[lbo-talk] Graeber's latest...

Carrol Cox cbcox at ilstu.edu
Fri May 11 05:45:50 PDT 2012


Joanna's and Graeber's point about non-capitalist relations is correct (sleep is not a capitalist relation; a public school is not a capitalist relation, etc) but it is also irrelevant as they state it. Doug is mostly correct here. I've cited an article in a book edited by Postone, Jessup, Albritton that suggests capitalism _is_ threatening to destroy three relations that are non-capitalist but capitalism depends on: state, education, family. And Graeber as Doug says has no notion at all of how debt under capitalism differs fundamentally from debt under other social orders.

All of this stuff is ultimately important but does no affect current political conditions.

This is off the top of my head & probably pretty sloppy.

Carrol

-----Original Message----- From: lbo-talk-bounces at lbo-talk.org [mailto:lbo-talk-bounces at lbo-talk.org] On Behalf Of Doug Henwood Sent: Thursday, May 10, 2012 7:32 PM To: lbo-talk at lbo-talk.org Subject: Re: [lbo-talk] Graeber's latest...

On May 10, 2012, at 8:16 PM, 123hop at comcast.net wrote:


> I think this is both a true and useful way of looking at things. I think
it is absolutely the case that capital rules over and depends upon many types of relations that it would not recognize as valid, but which it sentimentalizes or demonizes as needed to assert a capitalist totality it would never actually survive. This is a good thing to know and to point out to others.
>
> Anyway, I have no problem with it. Why are you concerned?

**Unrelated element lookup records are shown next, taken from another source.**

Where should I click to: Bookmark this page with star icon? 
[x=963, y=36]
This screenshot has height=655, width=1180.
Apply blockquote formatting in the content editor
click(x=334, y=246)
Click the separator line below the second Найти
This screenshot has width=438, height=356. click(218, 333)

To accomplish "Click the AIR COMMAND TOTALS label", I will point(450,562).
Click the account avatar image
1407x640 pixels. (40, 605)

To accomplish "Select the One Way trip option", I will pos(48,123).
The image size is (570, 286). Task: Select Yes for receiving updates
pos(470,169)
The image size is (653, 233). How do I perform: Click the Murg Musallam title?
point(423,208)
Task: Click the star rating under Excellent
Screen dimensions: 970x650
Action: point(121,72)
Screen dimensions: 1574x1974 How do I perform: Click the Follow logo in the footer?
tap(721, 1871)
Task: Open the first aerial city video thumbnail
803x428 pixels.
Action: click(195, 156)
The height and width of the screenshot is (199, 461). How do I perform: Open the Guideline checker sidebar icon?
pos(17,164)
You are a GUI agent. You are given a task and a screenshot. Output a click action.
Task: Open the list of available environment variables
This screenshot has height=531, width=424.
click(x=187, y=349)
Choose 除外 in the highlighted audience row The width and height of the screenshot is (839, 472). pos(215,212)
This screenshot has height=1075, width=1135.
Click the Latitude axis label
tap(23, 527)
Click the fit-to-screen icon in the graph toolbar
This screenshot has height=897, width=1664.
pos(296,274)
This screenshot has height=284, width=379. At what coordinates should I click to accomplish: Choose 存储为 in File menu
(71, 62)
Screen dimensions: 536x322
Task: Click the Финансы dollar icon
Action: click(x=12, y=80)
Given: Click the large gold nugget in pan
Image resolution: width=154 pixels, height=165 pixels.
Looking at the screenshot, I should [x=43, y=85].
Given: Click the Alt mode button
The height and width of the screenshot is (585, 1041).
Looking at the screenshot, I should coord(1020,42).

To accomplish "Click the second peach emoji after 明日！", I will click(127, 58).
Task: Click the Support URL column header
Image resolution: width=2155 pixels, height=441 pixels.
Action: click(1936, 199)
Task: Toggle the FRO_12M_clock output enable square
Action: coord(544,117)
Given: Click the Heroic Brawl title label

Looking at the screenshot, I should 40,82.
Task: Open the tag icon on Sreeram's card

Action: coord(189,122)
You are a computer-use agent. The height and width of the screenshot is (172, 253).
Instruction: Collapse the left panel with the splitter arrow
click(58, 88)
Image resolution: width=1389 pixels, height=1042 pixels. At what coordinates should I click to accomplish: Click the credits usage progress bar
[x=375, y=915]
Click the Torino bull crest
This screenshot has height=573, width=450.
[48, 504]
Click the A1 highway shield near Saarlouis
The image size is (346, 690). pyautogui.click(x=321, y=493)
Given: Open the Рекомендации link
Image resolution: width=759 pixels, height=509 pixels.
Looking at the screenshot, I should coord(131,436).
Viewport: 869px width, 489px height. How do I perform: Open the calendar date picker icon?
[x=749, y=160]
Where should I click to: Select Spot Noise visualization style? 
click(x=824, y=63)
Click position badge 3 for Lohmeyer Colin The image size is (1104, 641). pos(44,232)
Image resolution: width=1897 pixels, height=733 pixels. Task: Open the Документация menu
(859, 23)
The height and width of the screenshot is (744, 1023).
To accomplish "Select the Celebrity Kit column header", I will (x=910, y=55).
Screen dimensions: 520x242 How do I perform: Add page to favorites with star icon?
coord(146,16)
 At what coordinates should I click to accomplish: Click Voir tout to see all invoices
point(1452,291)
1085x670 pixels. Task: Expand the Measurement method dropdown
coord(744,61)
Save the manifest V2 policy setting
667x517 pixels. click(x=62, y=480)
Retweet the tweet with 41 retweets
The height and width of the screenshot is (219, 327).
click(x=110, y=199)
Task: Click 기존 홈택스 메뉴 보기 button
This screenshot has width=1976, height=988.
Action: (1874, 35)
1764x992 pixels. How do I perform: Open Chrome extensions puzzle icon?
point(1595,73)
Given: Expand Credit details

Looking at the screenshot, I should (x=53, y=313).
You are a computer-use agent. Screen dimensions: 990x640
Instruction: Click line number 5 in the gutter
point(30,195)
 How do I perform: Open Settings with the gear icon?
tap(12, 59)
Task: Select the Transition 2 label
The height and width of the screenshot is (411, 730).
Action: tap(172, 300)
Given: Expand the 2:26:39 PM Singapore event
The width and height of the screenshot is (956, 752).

I don't think that Graeber has any sense of what capitalism is. The world of production barely appears in what I've read of his work. It all gets projected onto "debt," which he understands in a very transhistorical way. There's no sense of how debt functions under capitalism - or under the name "credit," serves to expand the system beyond the bounds of current income (which is not what it does in precapitalist formations). Sure capitalism depends on noncapitalist relations, but the tendency is to bring more and more of those under market relations - not least domestic relations. Ursula Huws has a nice argument about how capitalism has derived a lot of kick out of marketizing what was once done in the home - e.g., food.

He seems to think that all the "communist" things we do in daily life - which really underestimates how much monetary relations and thought pervade daily life - can be expanded to defeat the thing somehow. So instead of public schools, as he once suggested to me, we could have parents and teachers take them over and run them as cooperatives. Which the state wouldn't tolerate, and which many parents would want no part of since they're otherwise kind of busy. This all comes back to the lack of a theory of how capitalism really works, other than to deploy the word on occasion, and a reluctance to embrace any non-spontaneous forms of organization. I mean, really, how is this supposed to loosen the grip of ExxonMobil? It's just sentimental wishes.

And the second paragraph I quoted makes no sense. E.g. this:


> There are those who've argued that only 30-40% of what we do is subsumed
under the logic of capitalism.

Really? Could we have some references on that?


> Communism already exists in our intimate relations with each other on a
million different levels, so it's a question of gradually expanding that and ultimately destroying the power of capital, rather than this idea of absolute negation that plunges us into some great unknown.

How do you destroy the power of capital without in some sense negating it?